Ipsco's ratings reflect the impact on steel shipments and prices of lethargic industrial and manufacturing activity and the resulting excess capacity in a highly competitive industry, Moody's said. Steel prices have been, and may remain, low for some time, and producers are not always able to pass on increases in scrap and energy costs.

While Ipsco's labor and legacy costs are lower than many of its peers, its margins may continue to be pressured until the North American economy strengthens. For the 12 months ended March 31, 2003, Ipsco's operating income margin was 5.1% and operating income per ton of steel shipped was $20.

Ipsco is highly leveraged, with pro forma debt and capitalized leases totaling approximately $610 million, or 4.9x EBITDAR, as of March 31, 2003, Moody's said. In part, debt has risen due to the company's significant investment in two new plate mills over the 1996-2001 time period. While its modern facilities help minimize required capex over the next few years, financial risk is elevated by a fairly high level of amortizing and maturing debt - approximately $170 million - that must be repaid or refinanced between 2004 and 2006. A portion of this debt, as well as the preferred shares that the company may redeem in 2004, are Canadian-dollar denominated, which has become relatively more costly as the Canadian dollar has strengthened relative to the US dollar, which is Ipsco's functional currency.

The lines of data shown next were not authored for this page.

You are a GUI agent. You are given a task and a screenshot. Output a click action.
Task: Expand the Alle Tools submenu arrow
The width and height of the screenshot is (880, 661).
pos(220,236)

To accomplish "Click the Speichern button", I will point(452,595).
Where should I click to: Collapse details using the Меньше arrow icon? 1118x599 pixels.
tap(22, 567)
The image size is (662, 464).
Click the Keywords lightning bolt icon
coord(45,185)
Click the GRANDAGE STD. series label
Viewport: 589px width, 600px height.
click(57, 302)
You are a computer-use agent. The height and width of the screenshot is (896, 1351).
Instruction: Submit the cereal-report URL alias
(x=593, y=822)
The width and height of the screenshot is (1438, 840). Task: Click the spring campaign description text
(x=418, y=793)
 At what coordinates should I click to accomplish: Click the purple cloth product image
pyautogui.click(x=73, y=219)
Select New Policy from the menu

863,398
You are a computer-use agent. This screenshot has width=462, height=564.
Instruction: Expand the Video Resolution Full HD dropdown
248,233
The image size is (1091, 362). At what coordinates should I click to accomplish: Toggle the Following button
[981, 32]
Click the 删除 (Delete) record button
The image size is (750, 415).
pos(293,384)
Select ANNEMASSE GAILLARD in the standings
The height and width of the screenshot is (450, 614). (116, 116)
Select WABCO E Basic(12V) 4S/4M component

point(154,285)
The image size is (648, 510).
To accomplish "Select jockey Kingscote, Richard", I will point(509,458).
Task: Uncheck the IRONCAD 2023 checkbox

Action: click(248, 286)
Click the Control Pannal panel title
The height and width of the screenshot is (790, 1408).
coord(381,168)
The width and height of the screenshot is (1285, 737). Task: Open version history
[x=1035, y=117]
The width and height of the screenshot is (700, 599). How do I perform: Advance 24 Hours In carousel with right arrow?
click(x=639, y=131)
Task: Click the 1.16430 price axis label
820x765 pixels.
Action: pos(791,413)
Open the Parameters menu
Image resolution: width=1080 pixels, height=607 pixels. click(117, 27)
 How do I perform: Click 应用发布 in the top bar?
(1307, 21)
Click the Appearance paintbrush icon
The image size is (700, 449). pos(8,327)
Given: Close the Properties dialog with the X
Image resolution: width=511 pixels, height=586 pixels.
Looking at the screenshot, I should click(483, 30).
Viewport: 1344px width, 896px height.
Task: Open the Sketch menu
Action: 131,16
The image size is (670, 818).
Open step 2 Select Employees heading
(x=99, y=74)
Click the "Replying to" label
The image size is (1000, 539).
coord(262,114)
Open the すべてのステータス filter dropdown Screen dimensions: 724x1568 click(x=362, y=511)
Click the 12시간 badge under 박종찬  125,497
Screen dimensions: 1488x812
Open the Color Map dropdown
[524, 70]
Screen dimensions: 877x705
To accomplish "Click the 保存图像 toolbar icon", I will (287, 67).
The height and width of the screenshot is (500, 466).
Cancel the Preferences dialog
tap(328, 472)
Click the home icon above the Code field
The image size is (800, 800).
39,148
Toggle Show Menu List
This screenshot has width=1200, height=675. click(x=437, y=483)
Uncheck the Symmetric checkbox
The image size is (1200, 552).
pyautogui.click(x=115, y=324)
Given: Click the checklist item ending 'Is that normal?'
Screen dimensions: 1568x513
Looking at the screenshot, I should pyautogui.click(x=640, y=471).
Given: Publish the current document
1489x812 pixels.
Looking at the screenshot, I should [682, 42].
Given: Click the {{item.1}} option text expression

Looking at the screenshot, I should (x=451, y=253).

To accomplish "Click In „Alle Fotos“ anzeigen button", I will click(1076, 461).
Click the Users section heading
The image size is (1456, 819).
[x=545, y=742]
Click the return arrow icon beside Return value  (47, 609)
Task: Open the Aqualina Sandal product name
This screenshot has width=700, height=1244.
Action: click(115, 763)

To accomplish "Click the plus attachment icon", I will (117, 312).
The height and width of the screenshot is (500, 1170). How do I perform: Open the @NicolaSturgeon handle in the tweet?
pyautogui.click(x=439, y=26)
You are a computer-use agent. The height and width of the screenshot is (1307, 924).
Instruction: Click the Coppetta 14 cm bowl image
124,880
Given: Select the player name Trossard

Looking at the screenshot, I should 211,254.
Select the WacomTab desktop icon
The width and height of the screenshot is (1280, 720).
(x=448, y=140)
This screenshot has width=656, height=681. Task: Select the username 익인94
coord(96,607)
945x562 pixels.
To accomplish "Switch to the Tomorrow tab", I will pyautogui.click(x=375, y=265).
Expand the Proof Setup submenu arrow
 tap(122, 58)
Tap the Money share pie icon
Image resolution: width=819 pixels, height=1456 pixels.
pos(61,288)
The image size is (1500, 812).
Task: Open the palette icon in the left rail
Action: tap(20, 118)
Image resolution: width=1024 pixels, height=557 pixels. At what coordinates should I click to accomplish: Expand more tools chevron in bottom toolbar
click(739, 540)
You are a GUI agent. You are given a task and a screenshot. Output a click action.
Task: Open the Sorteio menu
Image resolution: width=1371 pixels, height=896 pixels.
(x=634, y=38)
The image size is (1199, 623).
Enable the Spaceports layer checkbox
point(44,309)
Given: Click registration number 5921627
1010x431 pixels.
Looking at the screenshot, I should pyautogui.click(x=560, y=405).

S&P says Cablevision unchanged

Standard & Poor's said Cablevision Systems Corp.'s ratings including its corporate credit at BB with a negative outlook are not affected by its plan to spin off its satellite television venture and its interest in Clearview Cinemas to its stockholders.

The spin-off reduces the longer-term business risk for the company by removing uncertainty about the satellite venture, the plans for which still have not been clearly and specifically articulated.

However, given the incremental cash contributions being made to the project by Cablevision of about $564 million prior to the spin-off, the company's financial profile will be under pressure in 2003, S&P said.

As a result of these cash contributions, the company's consolidated debt to EBITDA is expected to be in the low-6x area for 2003, excluding preferred stock, and about the mid-7x area, including the preferred stock as debt.

These credit metrics are somewhat weaker than those previously incorporated in the ratings, and concomitant liquidity pro forma for the spin-off is somewhat lower, S&P said. Consequently, while the plan to spin off its satellite venture will not affect the ratings, failure to improve financial metrics and overall liquidity prospects beyond 2003 through on-going growth in its overall cable TV operating cash flows could result in a downgrade.